Most employers offer a defined benefit plan, where they select one or two health insurance options to offer their employees. This approach is being replaced by defined contribution plans.
“Under a defined contribution plan, the employer is choosing a fixed dollar amount for employees and they use this money to purchase their benefits. Employees can select from multiple options, not just the traditional one or two plans, and personalize their selections based on their needs,” says Mary Spicher, sales executive with JRG Advisors, the management arm of ChamberChoice.
Smart Business spoke with Spicher about utilizing defined contribution plans.
Why the shift to define contribution plans?
The shift is directly related to health care reform and an effort to reduce insurance costs. This is not a new concept; for the past 20 years most employers have used a defined contribution plan for retiree benefits. Retirees are given a defined amount of income to apply toward defined contribution 401(k) plans, removing employer risk and allowing employees to make investment decisions based on their needs.
In the 1990s, rising costs led companies to evaluate retiree health plans and cap the amount they pay for benefits. As costs continued to rise, companies declined to raise the capped amount, creating a defined contribution health plan. This has now migrated to active employee health plans.
How do these plans work?
Employers can control costs and keep expenses more predictable from year-to-year.
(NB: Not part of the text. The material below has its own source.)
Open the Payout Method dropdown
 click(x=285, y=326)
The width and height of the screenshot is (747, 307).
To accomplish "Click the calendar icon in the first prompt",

A defined contribution plan creates a consumer-driven health plan where employees use the employer’s defined contribution to purchase health insurance specific to their needs. The employer can keep the defined contribution the same for all or use a tiered structure where employees pay the difference for more expensive plans and benefits. Exchanges, including benefit options with low to high deductible plans combined with a health savings account, copayments and ancillary products, were developed so employees can purchase plans with defined contributions.
An employer can change the defined contribution by a set amount annually, regardless of the actual plan increase, or simply keep it the same based on its financial stability. The decision to alter benefits plans — i.e. increase the deductible, change the copayments on medical and prescription drugs, etc. — is the employee’s responsibility.
What’s the effect on ancillary products?
The one-stop shopping through exchanges simplifies administration and allows employees to purchase ancillary products as part of their health plan. The convenience predicts substantial growth in everything from short- and long-term coverage to pet insurance.
Insurance is viewed as protection of an employee’s income and assets against unpredictable events. If employees get sick, they use their health insurance. If they need time off work for an illness or accident, they have short-term or long-term disability insurance. Some expenses for a serious illness like cancer might not be covered by the employee’s health plan. And, if the employee were to die from the illness, life insurance protects the family financially.
What does health care reform mean for the future of defined contribution?
Employers are deciding whether to continue to offer a health plan, and if so, what type, based on the new legislation and cost. So, employees may become more familiar with a defined contribution health plan through the public insurance exchanges. Products sold through the state or federal exchanges will be limited to essential health benefits or a benchmark plan for health, dental and vision. Health plans in a private health insurance exchange offer more inclusive coverage.
Bottom line, defined contribution is the future. Employers have been waiting to see how reform affects rising costs before changing their traditional thinking. Early indications predict that health care reform won’t eliminate increases, so providers still need to deliver more efficient care, especially with high-cost cases. However, defined contribution, consumer-driven plans are helping employers control their costs.